A unique mechanism of action exerted by stem cells in the repair of TBI involves their ability to harness a biobridge between the neurogenic SVZ niche and the injured brain site or cortex [68]. The intracerebral transplantation of cultured notch-induced human bone MSCs (referred to as SB623) after 7 days in a TBI animal model facilitated migration of endogenous cells via a biobridge, which expressed high levels of extracellular matrix metalloproteinases (MMPs) and characterized initially by a stream of graft cells [68]. In a matter of time, only few to non-detectable grafts overgrown by newly formed host cells is observed, implicating a novel property of stem cells [68]. MMPs then facilitate the movement of the newly formed cells from the neurogenic niche into the injured tissue as the grafts manifest themselves as pathways for trafficking the migration of host neurogenic cells that disappear once this biobridge is formed [68]. These novel observations expand our current knowledge of stem cell biology since the two major schools of discipline in stem cell repair mechanism include the concept of “cell replacement” and bystander effects of “trophic factor secretion” [68]. Based on the resulting observations, similar biobridges to facilitate the migration of cells across tissues remains to be explored [68]. However, stem cells such as umbilical cord blood, peripheral blood, and adult brain have demonstrated to alter levels and functions of MMPs and extracellular matrix metalloproteinases (ECMs), which would suggest their potential to similarly serve as biobridges as seen with SB623 [68]. Like any other stem cell, a limiting factor for endogenous repair is the successful migration of the newly formed host cells to reach the injured brain area so future studies will need to focus on assessing the efficacy and safety of SB623 in chronic TBI to further optimize transplantation protocol in clinical trials [68].

Stem cell therapy may offer a better functional outcome when employed in the acute stage of TBI, but such stem cell-based regenerative medicine may still target TBI at the chronic stage.
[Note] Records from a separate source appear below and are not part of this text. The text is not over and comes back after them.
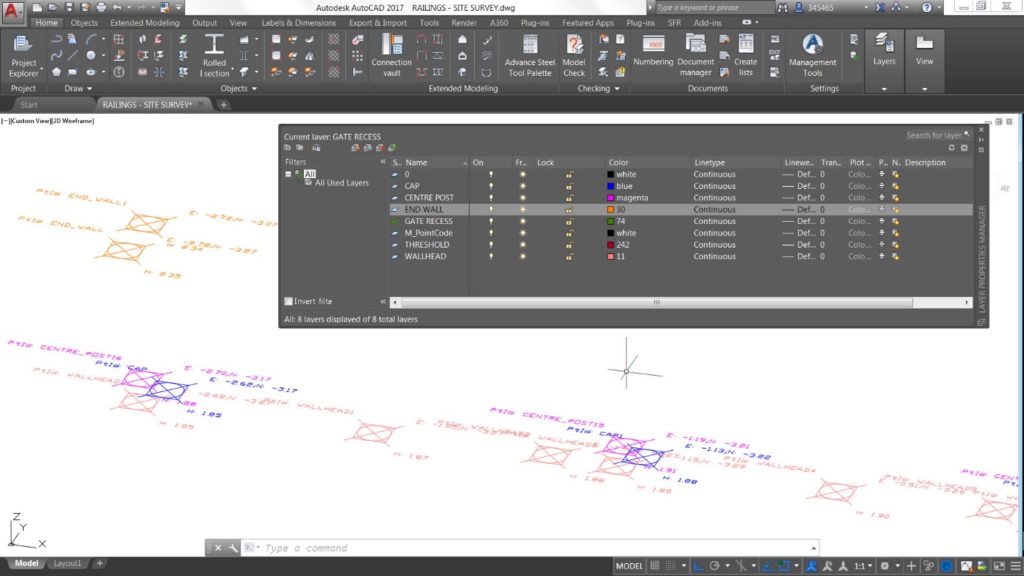The height and width of the screenshot is (576, 1024).
Task: Collapse the All filter tree node
Action: click(x=288, y=173)
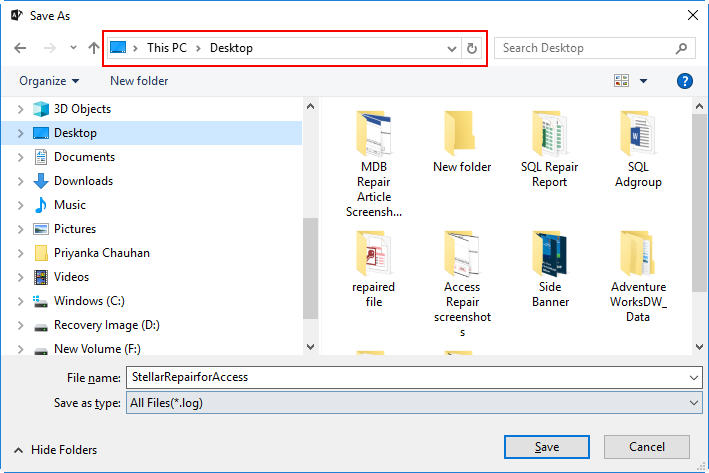Screen dimensions: 709x473
Task: Click the Up one level arrow
Action: pos(93,48)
Similar to the diseases discussed, the microenvironment in the mild and severe stages of TBI differs substantially. In essence, a mild TBI microenvironment is more favorable for stem cell survival compared to severe TBI [64] due to the significant increase in neurotrophic factors in the acute stage versus their absence in severe TBI [69]. Intravenous route of administration, which circumvents the trauma associated with the invasive intracerebral transplantation route, will be more appropriate for the acute stage of TBI. In contrast, when chemoattractant signals have waned during the chronic stage of TBI and when the patient is more stabilized, the intracerebral route of transplantation may seem to be more conducive for brain repair.

Current clinical trials involve cell transplantation in TBI patients by intrathecal and intravenous infusion for acute and chronic TBI of autologous bone marrow progenitor cells (BMPC) [70, 71, 72, 73] and treatment with stem cell mobilization agents, such as erythropoietin [74] and G-CSF [66], to increase endothelial progenitor cells (EPCs). As noted above, TBI may also extrapolate findings from the intracerebral transplantation experience from PD, HD and stroke clinical trials. To this end, stereotaxic transplantation of the stem cells into the peri-impact area may allow the rescue of dying neural cells during the secondary cell death associatd with TBI, via a mechanism that similarly involves trophic factor secretion from the transplanted cells as shown in PD, HD, and stroke.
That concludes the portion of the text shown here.